Ora, fermatevi un attimo e riflettete. Se per la prima volta in assoluto dalla Seconda guerra mondiale gli Usa sono costretti a mettere in campo contemporaneamente e a forza quattro un trend di indebitamento insostenibile e un ricorso alla guerra come moltiplicatore del Pil pressoché senza precedenti, cosa dobbiamo trarre come insegnamento? Forse lo stesso che oro e argento stanno fornendoci ogni giorno, mano a mano che si avvicina il redde rationem con il voto a stelle e strisce.

E attenzione. Perché il 27 ottobre si vota in Giappone. Dove il titolo di Stato a 40 anni ha appena toccato il rendimento massimo dal 2008. Come dire, la sostenibilità del debito più grande del mondo comincia a tornare nei radar. E, soprattutto, il cambio dollaro/yen è risalito sopra 150. Perché Janet Yellen deve essere stata chiara: fino al 5 novembre, Tokyo non si azzardi a vendere Treasuries per sostenere la sua valuta. Dal 6 novembre, tranquilli che ci inventeremo l’ennesima swap line di salvataggio tramite la Fed.
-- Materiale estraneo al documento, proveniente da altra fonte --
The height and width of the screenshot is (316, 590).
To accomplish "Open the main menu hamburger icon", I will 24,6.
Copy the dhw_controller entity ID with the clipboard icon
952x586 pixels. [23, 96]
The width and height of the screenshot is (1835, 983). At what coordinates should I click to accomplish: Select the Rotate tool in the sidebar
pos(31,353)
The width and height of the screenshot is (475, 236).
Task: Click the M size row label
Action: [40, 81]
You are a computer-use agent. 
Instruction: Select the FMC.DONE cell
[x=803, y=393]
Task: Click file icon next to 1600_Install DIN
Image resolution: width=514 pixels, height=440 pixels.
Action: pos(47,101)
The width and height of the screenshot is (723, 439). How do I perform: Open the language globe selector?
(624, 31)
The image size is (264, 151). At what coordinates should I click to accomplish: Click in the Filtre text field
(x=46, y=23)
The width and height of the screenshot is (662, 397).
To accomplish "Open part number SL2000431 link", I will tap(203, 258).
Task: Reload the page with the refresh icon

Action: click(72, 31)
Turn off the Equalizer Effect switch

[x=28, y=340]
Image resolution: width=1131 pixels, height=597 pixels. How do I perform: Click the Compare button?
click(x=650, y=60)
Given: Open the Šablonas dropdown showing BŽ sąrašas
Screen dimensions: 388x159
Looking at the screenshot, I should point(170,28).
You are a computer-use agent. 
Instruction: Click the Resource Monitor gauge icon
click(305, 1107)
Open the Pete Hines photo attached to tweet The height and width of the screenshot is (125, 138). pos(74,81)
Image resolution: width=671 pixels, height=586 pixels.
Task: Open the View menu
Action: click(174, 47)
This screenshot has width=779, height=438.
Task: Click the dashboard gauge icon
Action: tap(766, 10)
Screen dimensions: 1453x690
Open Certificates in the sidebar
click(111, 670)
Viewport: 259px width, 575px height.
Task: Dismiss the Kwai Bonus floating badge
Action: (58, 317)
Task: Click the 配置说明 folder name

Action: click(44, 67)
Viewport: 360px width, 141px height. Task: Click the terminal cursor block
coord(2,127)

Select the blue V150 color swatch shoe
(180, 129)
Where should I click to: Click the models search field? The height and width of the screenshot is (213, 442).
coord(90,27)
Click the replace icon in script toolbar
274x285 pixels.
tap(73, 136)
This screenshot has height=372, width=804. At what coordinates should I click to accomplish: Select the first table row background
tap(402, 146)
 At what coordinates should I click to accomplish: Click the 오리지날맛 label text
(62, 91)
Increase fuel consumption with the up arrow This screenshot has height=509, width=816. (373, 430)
Anche perché dal 6 novembre, forse Janet Yellen tornerà a casa sua. Qualcun altro dovrà disinfestare il pozzo avvelenato dei conti Usa. A che prezzo e con quali conseguenze per i mercati globali, però?

I Brics sono coperti. Hanno hedging a sufficienza con oro fisico e commodities. L’Europa è in mutande e infradito. Sull’Everest.